WORK TO BE COMPLETED
When you reach the line holding "Go back to plugin list" in the material below, return that line and each one after it, word for word, with the pictures dropped.

DATASET EXCERPTS

========================

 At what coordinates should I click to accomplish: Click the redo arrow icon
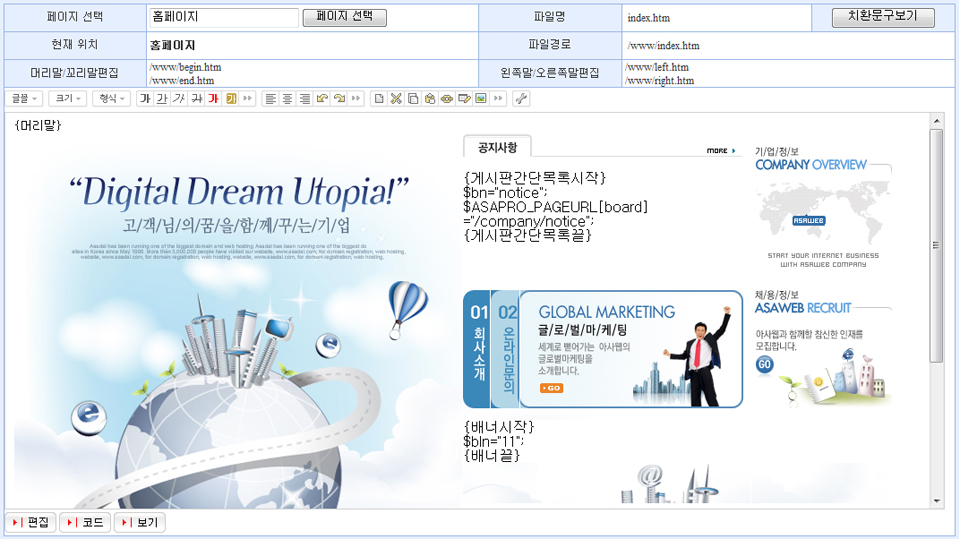(339, 99)
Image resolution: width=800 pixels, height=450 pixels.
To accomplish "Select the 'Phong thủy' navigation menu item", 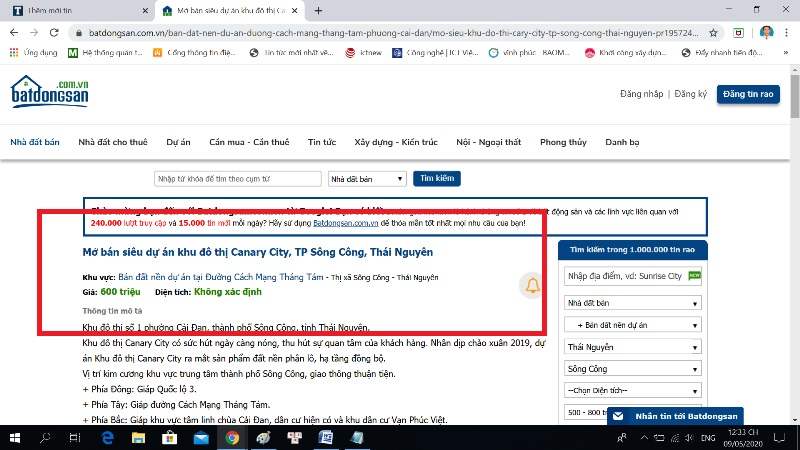I will coord(565,142).
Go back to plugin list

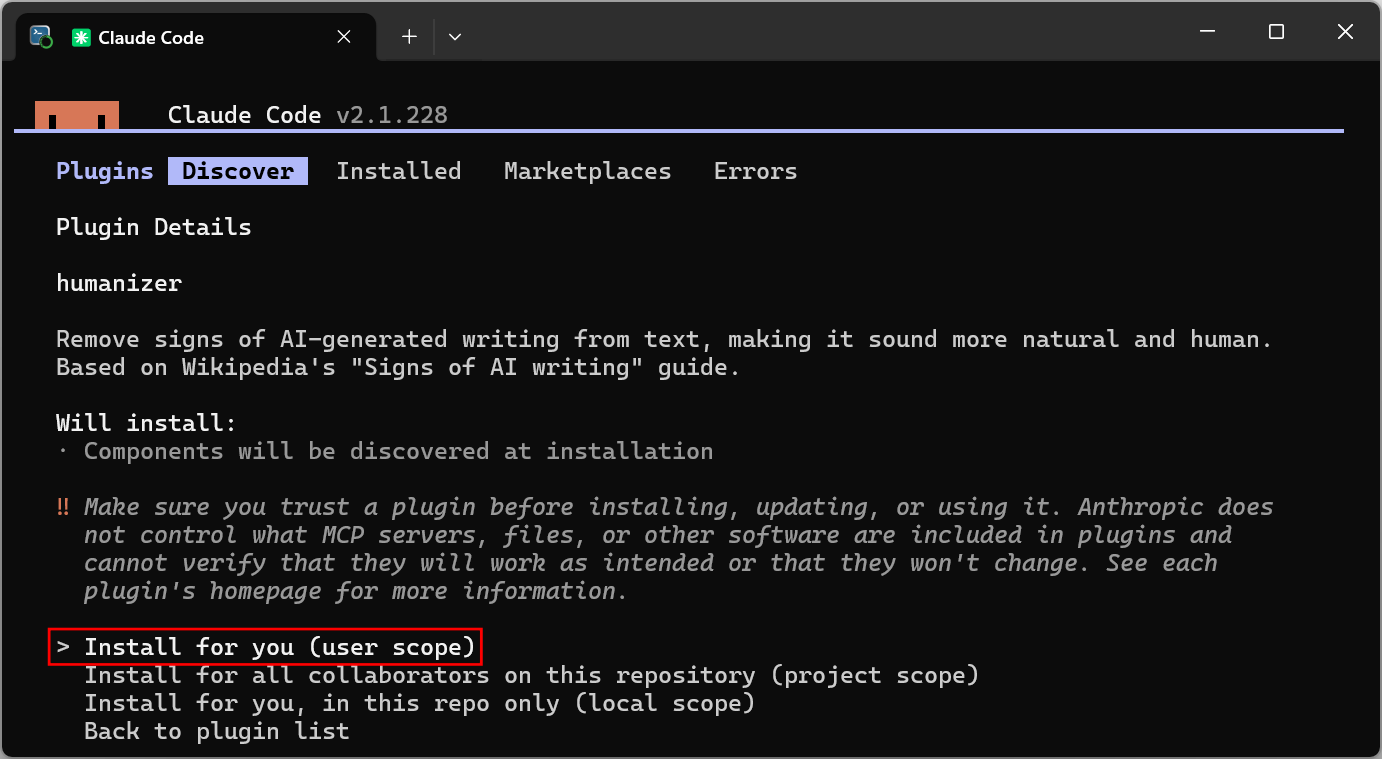point(217,731)
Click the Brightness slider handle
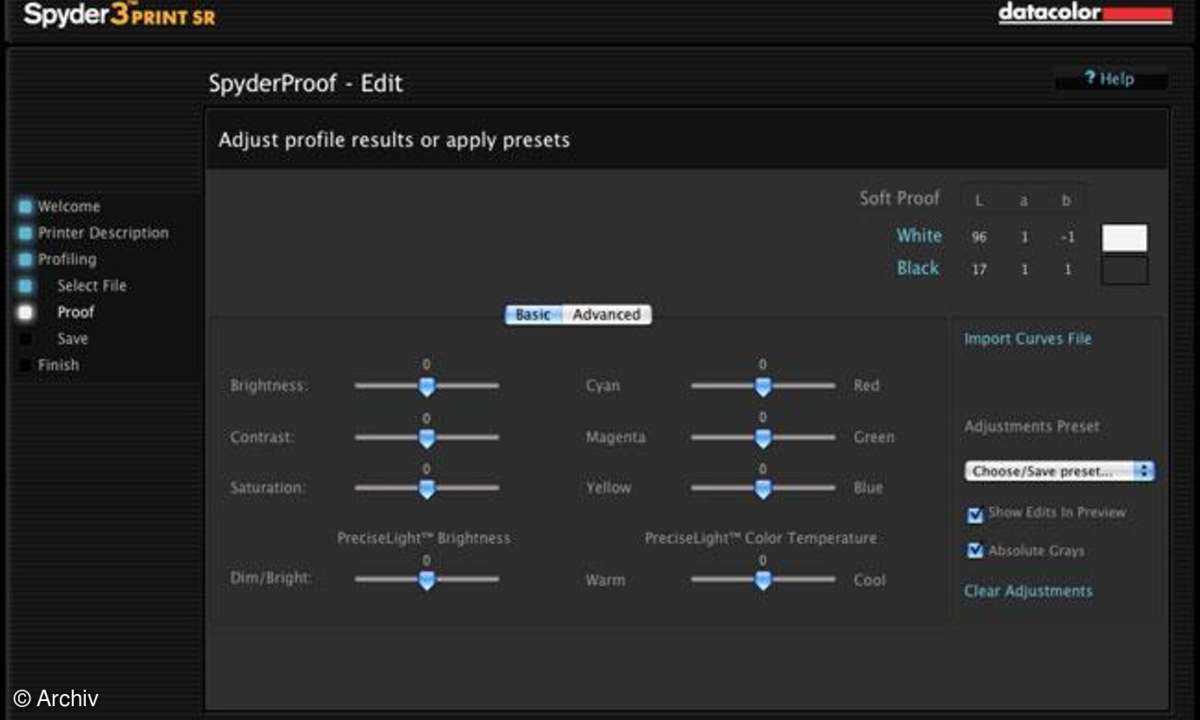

========================

EXERCISE RESPONSE
Go back to plugin list

point(217,731)
Click the Brightness slider handle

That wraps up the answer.